Oliveira conta que desde a confirmação dos primeiros casos viu baixar significativamente a quantidade de fretes que fazia para empresas de setores como de estofaria e de cosméticos, enquanto os pedidos de medicamentos aumentaram, sobretudo pelo fato de os clientes de grupos de risco optarem pelo isolamento em casa.
— Algumas pessoas não querem que a gente chegue perto. Teve um que pegou a entrega usando luvas, máscaras e um óculos de mergulho, pensei que fosse um ET. Mas, se o cliente não quer que a gente chegue perto, a gente não chega — garante.
Mesmo não temendo o coronavírus, Oliveira segue os procedimentos orientados a ele e aos outros motoboys da farmácia, que incluem a higienização das mãos.

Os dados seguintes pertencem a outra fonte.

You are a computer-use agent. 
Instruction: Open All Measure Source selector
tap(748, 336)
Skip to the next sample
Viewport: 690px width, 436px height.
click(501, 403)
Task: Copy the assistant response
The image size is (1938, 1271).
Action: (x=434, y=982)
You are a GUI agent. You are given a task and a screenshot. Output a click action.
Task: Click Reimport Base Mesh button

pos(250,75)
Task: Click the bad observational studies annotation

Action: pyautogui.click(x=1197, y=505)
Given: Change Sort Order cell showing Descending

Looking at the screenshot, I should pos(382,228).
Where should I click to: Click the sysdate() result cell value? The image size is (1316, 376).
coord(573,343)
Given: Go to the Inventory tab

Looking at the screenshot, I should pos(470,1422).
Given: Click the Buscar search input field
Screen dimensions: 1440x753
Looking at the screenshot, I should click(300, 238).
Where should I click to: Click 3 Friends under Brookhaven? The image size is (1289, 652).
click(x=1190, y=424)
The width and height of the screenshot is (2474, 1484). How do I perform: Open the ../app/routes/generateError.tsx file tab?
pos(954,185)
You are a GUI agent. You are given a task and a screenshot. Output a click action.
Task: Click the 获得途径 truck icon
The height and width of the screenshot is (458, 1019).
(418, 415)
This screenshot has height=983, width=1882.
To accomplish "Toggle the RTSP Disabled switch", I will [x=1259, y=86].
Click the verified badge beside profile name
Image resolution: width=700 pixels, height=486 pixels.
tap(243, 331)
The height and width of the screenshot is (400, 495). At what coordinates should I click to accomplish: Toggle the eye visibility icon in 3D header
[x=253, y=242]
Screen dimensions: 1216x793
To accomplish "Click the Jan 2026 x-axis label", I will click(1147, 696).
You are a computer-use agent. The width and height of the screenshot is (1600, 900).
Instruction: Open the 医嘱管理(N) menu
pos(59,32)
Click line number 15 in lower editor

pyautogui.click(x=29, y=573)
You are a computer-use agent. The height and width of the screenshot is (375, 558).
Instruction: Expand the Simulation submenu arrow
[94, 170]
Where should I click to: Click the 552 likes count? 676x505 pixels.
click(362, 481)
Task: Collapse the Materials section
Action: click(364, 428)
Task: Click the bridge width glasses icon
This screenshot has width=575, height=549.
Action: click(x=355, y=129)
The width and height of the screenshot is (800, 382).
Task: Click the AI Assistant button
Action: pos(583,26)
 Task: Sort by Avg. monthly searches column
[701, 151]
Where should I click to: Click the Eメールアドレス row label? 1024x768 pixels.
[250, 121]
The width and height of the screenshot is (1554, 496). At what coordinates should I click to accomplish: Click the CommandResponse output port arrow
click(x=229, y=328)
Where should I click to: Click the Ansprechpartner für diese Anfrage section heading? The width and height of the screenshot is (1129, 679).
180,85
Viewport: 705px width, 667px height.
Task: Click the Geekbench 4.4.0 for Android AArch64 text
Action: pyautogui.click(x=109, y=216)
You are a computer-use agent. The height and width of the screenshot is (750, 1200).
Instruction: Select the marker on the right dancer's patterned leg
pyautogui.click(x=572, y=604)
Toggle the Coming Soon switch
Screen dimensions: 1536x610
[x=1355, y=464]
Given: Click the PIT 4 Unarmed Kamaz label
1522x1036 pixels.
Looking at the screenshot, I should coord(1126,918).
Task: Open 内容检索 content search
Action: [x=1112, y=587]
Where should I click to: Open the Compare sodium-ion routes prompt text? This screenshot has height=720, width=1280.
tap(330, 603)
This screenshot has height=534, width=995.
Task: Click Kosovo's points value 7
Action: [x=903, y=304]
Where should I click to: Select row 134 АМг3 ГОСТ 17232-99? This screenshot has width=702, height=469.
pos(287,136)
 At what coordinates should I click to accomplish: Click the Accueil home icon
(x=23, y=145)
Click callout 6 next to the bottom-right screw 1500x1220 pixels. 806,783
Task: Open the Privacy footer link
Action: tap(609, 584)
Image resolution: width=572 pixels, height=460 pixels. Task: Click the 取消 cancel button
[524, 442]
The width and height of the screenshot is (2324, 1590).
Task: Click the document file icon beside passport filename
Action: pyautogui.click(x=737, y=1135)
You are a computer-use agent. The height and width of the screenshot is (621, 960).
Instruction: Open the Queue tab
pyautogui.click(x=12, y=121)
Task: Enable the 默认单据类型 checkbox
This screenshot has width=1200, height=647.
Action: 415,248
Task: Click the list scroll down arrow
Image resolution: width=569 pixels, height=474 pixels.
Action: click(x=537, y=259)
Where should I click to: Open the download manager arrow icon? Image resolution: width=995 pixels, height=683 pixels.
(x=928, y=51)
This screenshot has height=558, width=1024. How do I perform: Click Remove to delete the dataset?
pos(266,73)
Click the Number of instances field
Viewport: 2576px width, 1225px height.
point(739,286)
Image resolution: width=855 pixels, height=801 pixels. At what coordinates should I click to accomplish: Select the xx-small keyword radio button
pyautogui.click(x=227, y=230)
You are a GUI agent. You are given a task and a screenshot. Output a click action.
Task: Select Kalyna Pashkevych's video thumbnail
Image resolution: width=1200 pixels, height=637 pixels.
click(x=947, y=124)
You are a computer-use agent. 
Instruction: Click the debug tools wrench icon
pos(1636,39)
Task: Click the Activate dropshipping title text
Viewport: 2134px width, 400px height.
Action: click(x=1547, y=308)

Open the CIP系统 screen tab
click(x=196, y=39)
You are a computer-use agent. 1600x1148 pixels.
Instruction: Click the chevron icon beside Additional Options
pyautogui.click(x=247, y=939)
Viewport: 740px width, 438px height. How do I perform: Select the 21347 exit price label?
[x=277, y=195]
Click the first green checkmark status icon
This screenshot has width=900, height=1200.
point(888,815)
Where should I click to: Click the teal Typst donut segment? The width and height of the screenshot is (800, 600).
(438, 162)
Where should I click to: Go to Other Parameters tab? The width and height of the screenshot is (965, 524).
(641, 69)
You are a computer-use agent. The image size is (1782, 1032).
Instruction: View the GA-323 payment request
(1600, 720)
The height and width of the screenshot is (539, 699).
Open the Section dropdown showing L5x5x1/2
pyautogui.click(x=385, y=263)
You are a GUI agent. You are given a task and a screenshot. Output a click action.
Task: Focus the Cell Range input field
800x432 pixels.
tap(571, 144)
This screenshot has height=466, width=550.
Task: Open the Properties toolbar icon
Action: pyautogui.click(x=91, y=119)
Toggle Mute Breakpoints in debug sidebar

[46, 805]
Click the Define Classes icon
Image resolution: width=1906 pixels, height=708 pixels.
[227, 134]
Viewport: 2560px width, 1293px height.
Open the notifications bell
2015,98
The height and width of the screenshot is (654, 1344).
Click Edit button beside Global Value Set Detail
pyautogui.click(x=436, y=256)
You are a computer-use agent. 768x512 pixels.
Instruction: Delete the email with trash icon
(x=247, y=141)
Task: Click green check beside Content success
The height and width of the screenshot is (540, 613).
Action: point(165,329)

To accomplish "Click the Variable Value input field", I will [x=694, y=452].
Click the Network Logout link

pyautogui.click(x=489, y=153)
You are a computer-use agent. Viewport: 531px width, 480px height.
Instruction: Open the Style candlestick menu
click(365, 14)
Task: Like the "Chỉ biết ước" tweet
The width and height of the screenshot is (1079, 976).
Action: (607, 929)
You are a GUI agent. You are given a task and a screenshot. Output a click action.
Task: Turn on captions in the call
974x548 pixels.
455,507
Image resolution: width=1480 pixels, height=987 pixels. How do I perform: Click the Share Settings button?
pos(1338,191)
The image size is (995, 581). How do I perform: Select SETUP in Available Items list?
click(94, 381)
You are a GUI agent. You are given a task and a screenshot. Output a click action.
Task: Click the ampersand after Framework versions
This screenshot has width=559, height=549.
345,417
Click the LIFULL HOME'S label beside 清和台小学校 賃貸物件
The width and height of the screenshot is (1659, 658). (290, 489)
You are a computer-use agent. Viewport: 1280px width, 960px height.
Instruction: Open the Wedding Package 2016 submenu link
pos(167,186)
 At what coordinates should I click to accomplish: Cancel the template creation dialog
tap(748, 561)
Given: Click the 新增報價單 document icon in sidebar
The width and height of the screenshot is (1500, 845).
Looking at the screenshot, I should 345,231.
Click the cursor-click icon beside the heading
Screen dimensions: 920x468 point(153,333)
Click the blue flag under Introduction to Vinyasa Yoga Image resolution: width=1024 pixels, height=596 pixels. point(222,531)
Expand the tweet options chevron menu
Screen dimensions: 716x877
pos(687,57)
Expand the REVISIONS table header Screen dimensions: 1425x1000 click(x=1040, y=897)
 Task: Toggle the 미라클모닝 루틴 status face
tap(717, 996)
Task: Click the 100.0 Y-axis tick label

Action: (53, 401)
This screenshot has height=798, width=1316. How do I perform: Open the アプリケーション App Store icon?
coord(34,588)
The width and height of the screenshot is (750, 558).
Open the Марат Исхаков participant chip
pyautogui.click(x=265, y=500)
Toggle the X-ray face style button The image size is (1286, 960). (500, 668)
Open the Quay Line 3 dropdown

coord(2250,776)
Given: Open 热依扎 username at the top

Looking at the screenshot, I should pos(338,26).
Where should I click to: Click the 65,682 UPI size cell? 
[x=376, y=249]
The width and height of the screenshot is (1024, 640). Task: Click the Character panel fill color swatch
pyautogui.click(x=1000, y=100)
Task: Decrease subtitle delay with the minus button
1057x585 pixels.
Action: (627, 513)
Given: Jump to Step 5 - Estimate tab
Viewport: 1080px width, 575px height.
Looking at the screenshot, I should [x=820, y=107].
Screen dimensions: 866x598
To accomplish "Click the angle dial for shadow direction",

Embalagens e máquinas de cartão também passam por esterilização, feita pelos atendentes, antes de serem levadas do estabelecimento.
Entregas também de bike
"Criado na farmácia", como gosta de dizer, o adolescente Igor Isaac Vidor Alves, 15 anos, realiza entregas mais próximas à Farmácia Central, pedalando diariamente para bairros como Petrópolis, Cinquentenário, Sagrada Família, entre outros.
Filho do coordenador de entregas, ele conta que, somente para ele, é três vezes maior o número de entregas diárias. Mesmo sendo mais cansativo e também de alta exposição ao coronavírus, o adolescente diz que optou por continuar desempenhando a atividade que tanto gosta, colaborando com as pessoas que realmente precisam ficar em casa, seja por estarem no grupo de risco ou por buscarem evitar o aumento do contágio.
— Eu gosto porque acabo conhecendo bastante a cidade. Neste momento eu me preocupo, mas não tanto, porque sou jovem e, além disso, o exercício de pedalar me dá resistência, ajuda na imunidade — acredita Alves.